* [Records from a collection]

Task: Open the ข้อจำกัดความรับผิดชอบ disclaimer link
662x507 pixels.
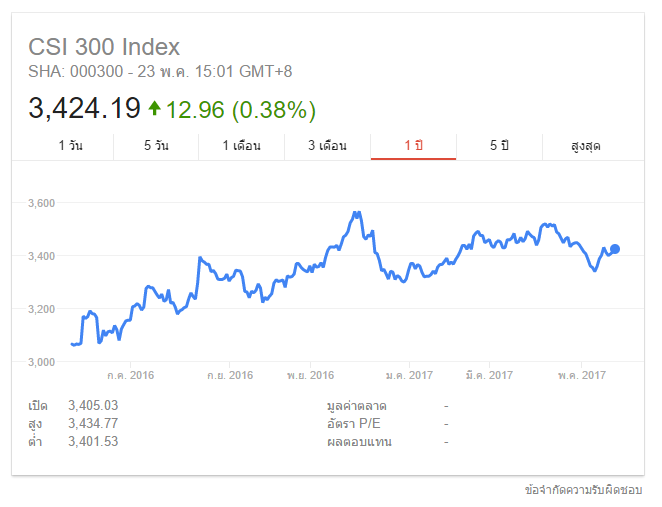Action: (x=583, y=490)
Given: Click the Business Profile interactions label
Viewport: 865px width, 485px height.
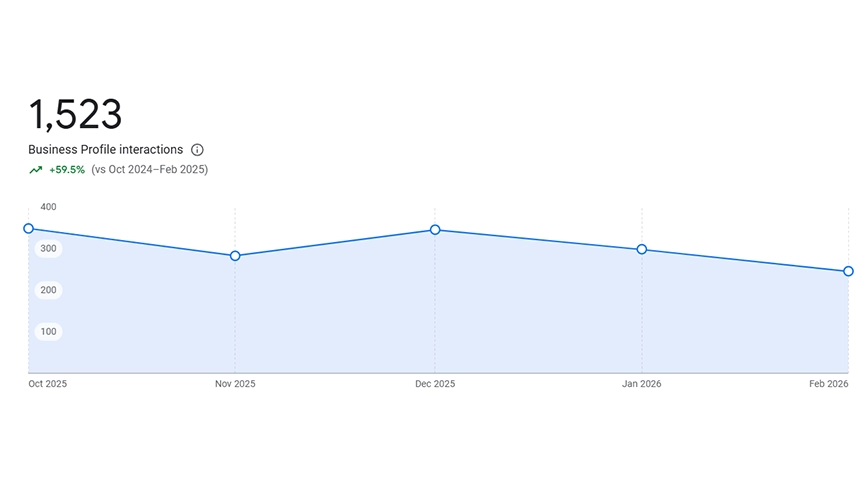Looking at the screenshot, I should 105,150.
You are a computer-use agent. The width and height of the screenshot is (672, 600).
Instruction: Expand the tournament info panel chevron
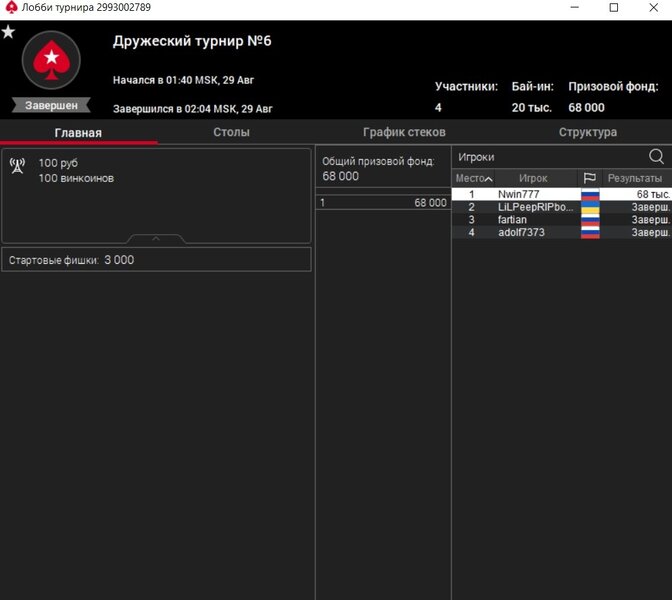[x=156, y=239]
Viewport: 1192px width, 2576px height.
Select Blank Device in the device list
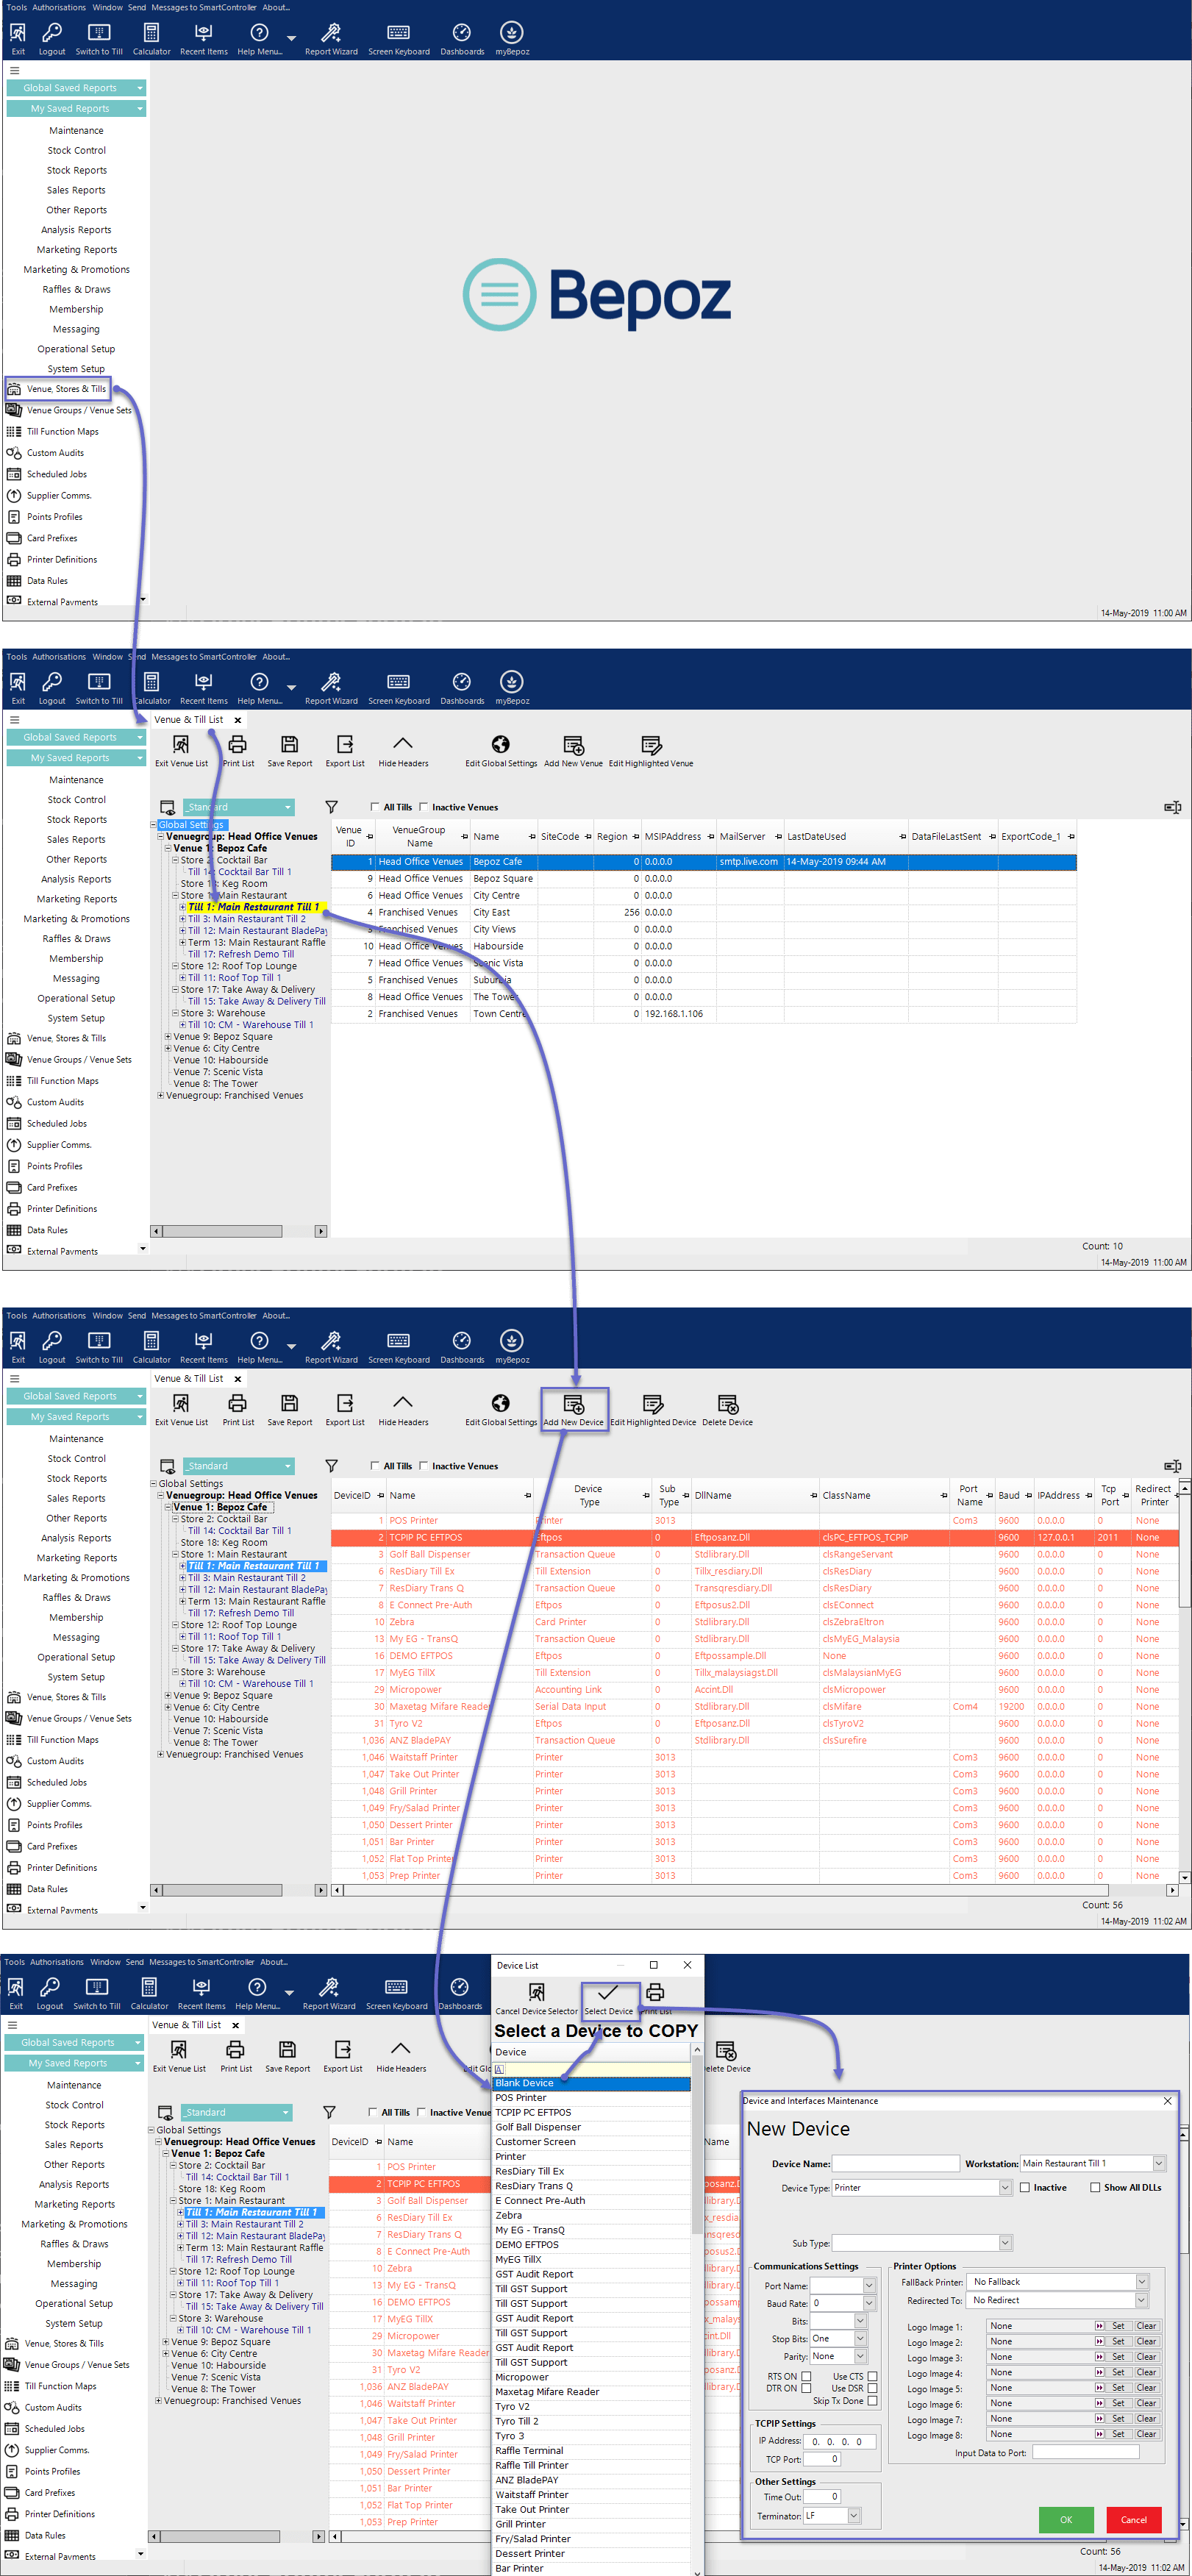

* [TASK TO CARRY OUT]
When pictures appear among the entries, skip them and copy all remaining text precisely.

* [ANSWER TO THE PROBLEM]
Task: Open the ข้อจำกัดความรับผิดชอบ disclaimer link
662x507 pixels.
Action: (x=583, y=490)
Given: Click the Business Profile interactions label
Viewport: 865px width, 485px height.
Looking at the screenshot, I should 105,150.
You are a computer-use agent. The width and height of the screenshot is (672, 600).
Instruction: Expand the tournament info panel chevron
[x=156, y=239]
Viewport: 1192px width, 2576px height.
Select Blank Device in the device list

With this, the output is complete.